Kali ini permintaannya sangat istimewa. Bukan hanya sekadar memintaku pulang tapi juga memintaku yang mewakili bapak menjadi walinya. Entah apa alasannya. Uleng tak mau menceritakan alasan sebenarnya. Ia hanya mengatakan kalau Bapak tak sanggup melakukannya. Atau ini hanya cara dia agar aku mau pulang? Entahlah. Sejujurnya aku pun merindukan wajahnya yang seteduh cahaya purnama. Tujuh tahun berlalu telah menumbukan benih rindu yang kini menjadi pohon lebat di hatiku.
Aku masih ingat bagaimana dia menangis terisak saat tahu aku akan merantau. Saat itu ia baru saja pulang sekolah, seragam biru putihnya masih lengkap dipakai. Di ruang tamu yang begitu sederhana, tangisnya pun pecah. Ia memukuliku berkali-kali karena tak rela jika harus berpisah. Aku hanya diam dan tak melawan. Aku pun tak menghindar dari tiap pukulan adik kesayangan.

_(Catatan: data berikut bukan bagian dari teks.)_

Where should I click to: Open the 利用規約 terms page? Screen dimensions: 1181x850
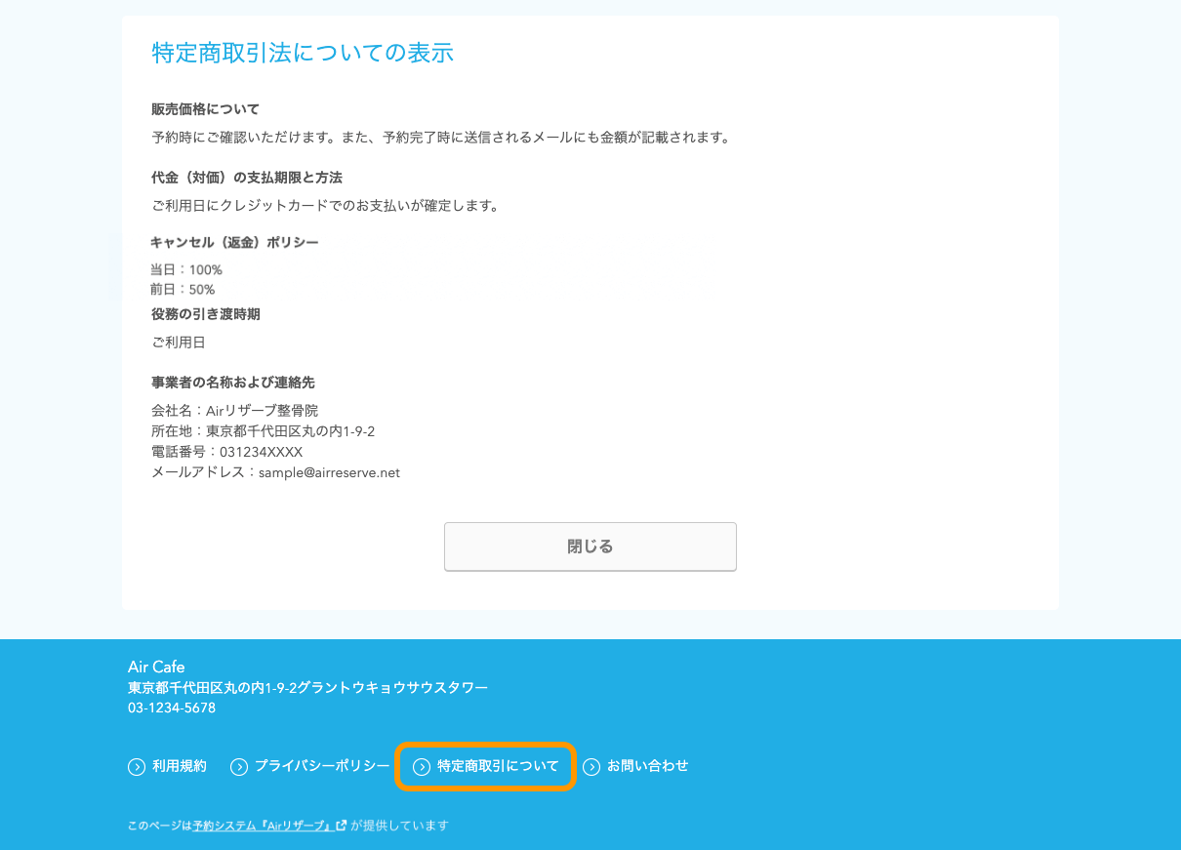pyautogui.click(x=178, y=766)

Setelah amarahnya agak reda, kupeluk dia dengan lembut dan sayang. Dadaku basah dengan air matanya. Uleng sesegukan. Pelan-pelan kukatakan alasanku kepadanya bahwa aku diterima masuk di sebuah uneversitas negeri di Bandung. Dia pun tak terima. Katanya aku sudah tak sayang lagi padanya. Katanya aku tega membiarkan dia mengerjakan PR sendirian. Seribu “katanya” menyerangku dari pemilik wajah seteduh purnama. Namun, lagi-lagi rasa perih di hatiku belum pulih juga. Entah sampai kapan semua perasaan ini sembuh dan bisa menerima semuanya takdir-Nya dengan lapang dada.
***
[1] Mengantarkan uang pesta.
[2] Menentukan hari pernikahan.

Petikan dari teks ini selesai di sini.